■ Reading passage
By on February 15, 2017

Jaguar XE

Another relic of Jaguar’s ill-fated relationship with Ford has been kicked to the curb.

For 2018, Jaguar ditches its old 2.0-liter turbo and adds a new base four-cylinder engine to its lineup, bringing more power and efficiency to the XE sedan and a new starting point for its XF and F-Pace.

The new Ingenium engine, designed in-house, is a turbocharged 2.0-liter unit making 247 horsepower and 269 lb-ft of torque, topping the outgoing engine by 7 hp and 18 lb-ft.

With twin scroll turbos on tap, Jaguar claims the mill should address complaints related to lag and throttle response. The big technological news, however, is an electrohydraulic valvetrain that gives the engine’s electronic nanny full control of intake valve lift. This should translate into improved fuel efficiency and greater power delivery at all engine speeds. Maximum torque is now available at just 1,200 rpm.

Also new on the Ingenium unit is a reworked direct-injection system and an exhaust manifold that’s integrated into the cylinder head casing. Expect faster engine warm-up times, Jaguar says, thanks to coolant flowing through the manifold.

While Jaguar has maintained its existing 2.0-liter diesel and two supercharged 3.0-liter V6 engines in 2018 models, it adds the gas four to the higher-end XF sedan and F-Pace SUV.

Entries on where items appear
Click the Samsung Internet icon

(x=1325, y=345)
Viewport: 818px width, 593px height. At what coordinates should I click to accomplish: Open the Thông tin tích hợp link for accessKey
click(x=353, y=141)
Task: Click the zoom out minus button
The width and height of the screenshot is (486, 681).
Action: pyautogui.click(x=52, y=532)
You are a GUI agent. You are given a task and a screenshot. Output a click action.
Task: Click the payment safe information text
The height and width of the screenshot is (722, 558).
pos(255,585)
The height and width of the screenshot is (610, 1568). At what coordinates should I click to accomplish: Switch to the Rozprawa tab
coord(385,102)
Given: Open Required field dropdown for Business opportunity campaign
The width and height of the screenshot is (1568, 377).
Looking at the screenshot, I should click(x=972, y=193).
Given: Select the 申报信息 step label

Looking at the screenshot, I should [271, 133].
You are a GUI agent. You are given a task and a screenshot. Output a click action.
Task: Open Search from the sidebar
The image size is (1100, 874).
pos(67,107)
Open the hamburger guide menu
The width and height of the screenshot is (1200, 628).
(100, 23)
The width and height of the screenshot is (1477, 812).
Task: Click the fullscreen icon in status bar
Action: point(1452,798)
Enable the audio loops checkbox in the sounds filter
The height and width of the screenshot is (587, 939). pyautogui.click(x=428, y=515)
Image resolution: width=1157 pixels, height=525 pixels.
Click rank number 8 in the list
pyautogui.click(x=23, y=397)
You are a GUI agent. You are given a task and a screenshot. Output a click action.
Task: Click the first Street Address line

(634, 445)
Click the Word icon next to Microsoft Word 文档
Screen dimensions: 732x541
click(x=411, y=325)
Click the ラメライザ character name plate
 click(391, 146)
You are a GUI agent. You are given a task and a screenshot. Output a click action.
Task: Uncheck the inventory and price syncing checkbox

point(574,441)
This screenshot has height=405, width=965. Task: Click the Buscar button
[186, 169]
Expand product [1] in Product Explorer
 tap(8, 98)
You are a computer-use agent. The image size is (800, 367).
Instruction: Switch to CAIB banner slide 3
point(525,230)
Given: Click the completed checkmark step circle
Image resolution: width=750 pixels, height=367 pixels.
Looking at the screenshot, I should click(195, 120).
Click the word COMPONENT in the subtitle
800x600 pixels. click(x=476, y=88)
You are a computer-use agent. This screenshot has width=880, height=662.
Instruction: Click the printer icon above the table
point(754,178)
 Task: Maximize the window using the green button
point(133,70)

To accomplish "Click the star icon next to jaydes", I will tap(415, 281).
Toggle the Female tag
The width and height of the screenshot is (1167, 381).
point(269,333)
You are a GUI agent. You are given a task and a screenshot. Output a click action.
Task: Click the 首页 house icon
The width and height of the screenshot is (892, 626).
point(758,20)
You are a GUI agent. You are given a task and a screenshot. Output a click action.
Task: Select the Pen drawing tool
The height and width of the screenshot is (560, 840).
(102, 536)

■ The exercise
Return the passage of the Jaguar engine article above from "Also new on" up to and including "and F-Pace SUV.", copied word for word.

■ Output for this exercise
Also new on the Ingenium unit is a reworked direct-injection system and an exhaust manifold that’s integrated into the cylinder head casing. Expect faster engine warm-up times, Jaguar says, thanks to coolant flowing through the manifold.

While Jaguar has maintained its existing 2.0-liter diesel and two supercharged 3.0-liter V6 engines in 2018 models, it adds the gas four to the higher-end XF sedan and F-Pace SUV.